Three installations in “A Day Like Any Other” will involve direct visitor participation: Neuenschwander’s "I Wish Your Wish" (2003); "First Love" (2010); and "Walking in Circles" (2000). "I Wish Your Wish" will be installed in the New Museum’s lobby gallery space (always open to the public free of charge). I Wish Your Wish will be installed in the New Museum’s lobby gallery space (always open to the public free of charge). At the church of Nosso Senhor do Bonfim in Salvador, Bahia, Brazil the faithful tie silk ribbons to their wrists and to the gates of the church, and, according to tradition, their wishes are granted when the ribbons wear away and fall off. For Neuenschwander’s installation "I Wish Your Wish" at the New Museum, hundreds of similar ribbons will be printed with visitors’ wishes from past projects, and will hang from the gallery walls. Visitors will be invited to remove a ribbon, tie it to their wrist, and replace it with a new wish written on slip of paper, continuing the project that keeps generating new ribbons and dreams. The exhibition will include two of Neuenschwander’s immersive installations. The first of these, "Rain Rains" (2002), is an environment of leaking buckets that are controlled from flooding by a Sisyphean recirculation tended to by museum staff in four-hour cycles. The second immersive work, "The Conversation" (2010), will be realized expressly for the exhibition and pays homage to Francis Ford Coppola’s revolutionary 1974 film of the same name. Like the film, Neuenschwander’s installation investigates the systematic invasion of privacy in an era of dangerously purposed technology. The artist and the New Museum will work with security experts to create an Orwellian environment filled with surveillance devices.
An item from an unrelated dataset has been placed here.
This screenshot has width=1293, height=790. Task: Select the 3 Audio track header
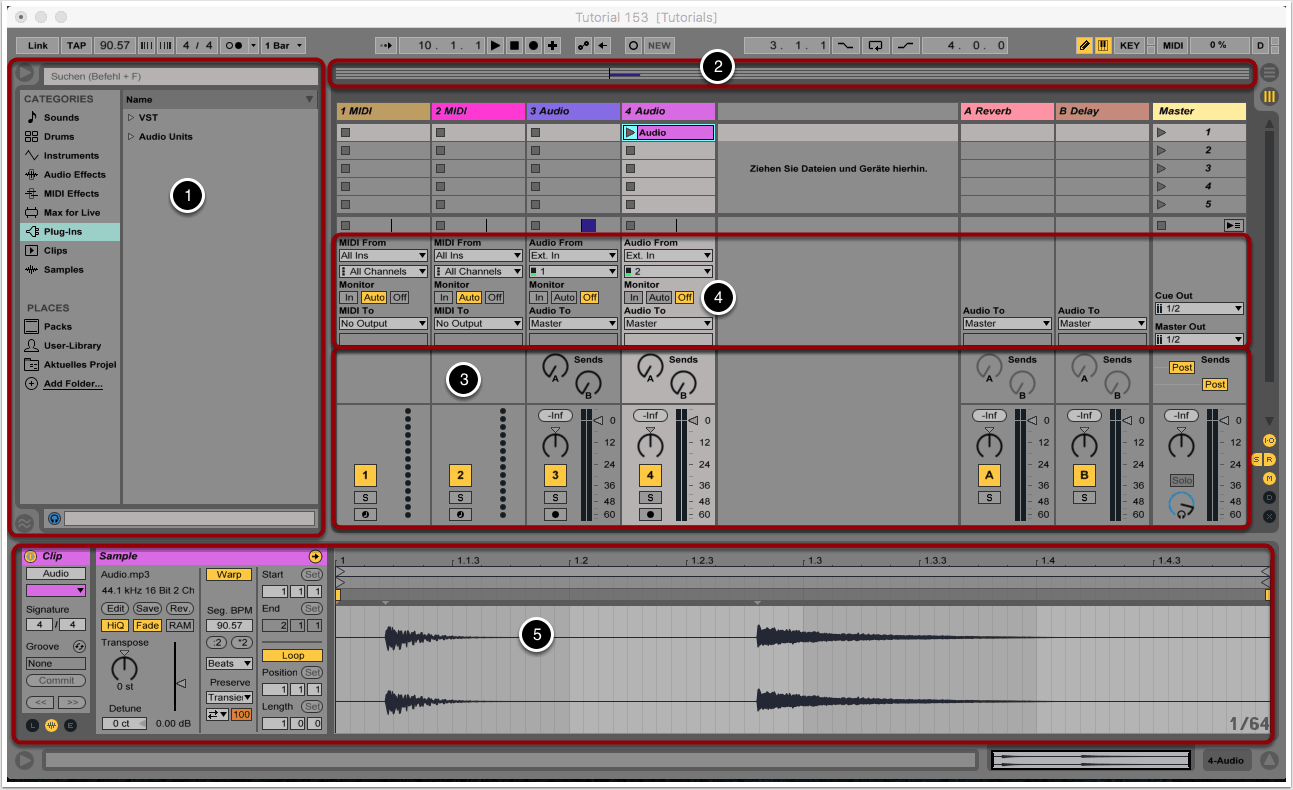tap(573, 111)
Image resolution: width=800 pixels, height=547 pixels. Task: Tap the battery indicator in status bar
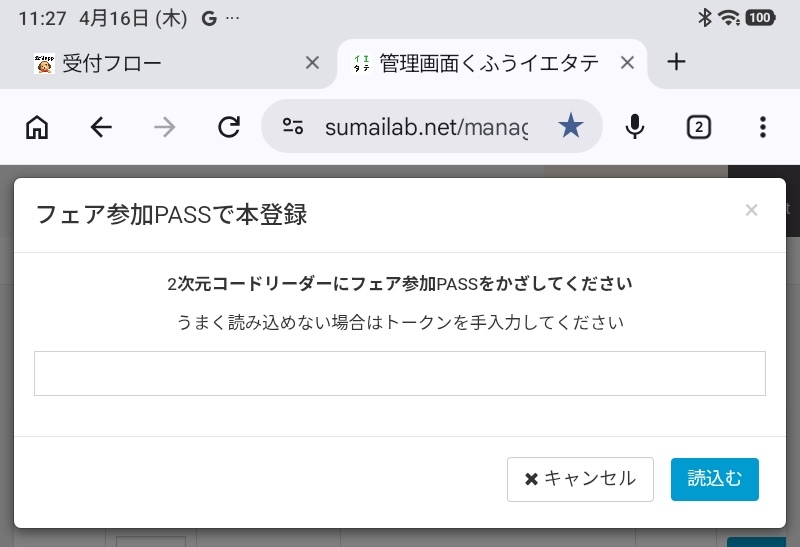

Prior to the exhibition’s opening, Neuenschwander will raid the “bug-filled” room in an attempt to uncover the devices, a performance that will be recorded by these devices and then played back in the partially dissembled exhibition space.

In addition to these participatory actions and major installations, the exhibition will also contain several suites of new paintings including "After the Storm" (2010), made with maps of New York counties exposed to torrential rain and "At a Certain Distance (Ex-Voto Paintings)" (2010), as well as the lustrously beautiful film "The Tenet" (2010), which follows the journey of a soap bubble as it wanders through a deserted house in a permanent state of suspension. The show will also include "Involuntary Sculptures (Speech Acts)" (2001–10), communally evolved sculptures made by customers during conversations at bars and restaurants near Neuenschwander’s home in Brazil, and "A Day Like Any Other" (2008), an informal installation involving a series of flip clocks placed throughout the New Museum building, among other works in the exhibition.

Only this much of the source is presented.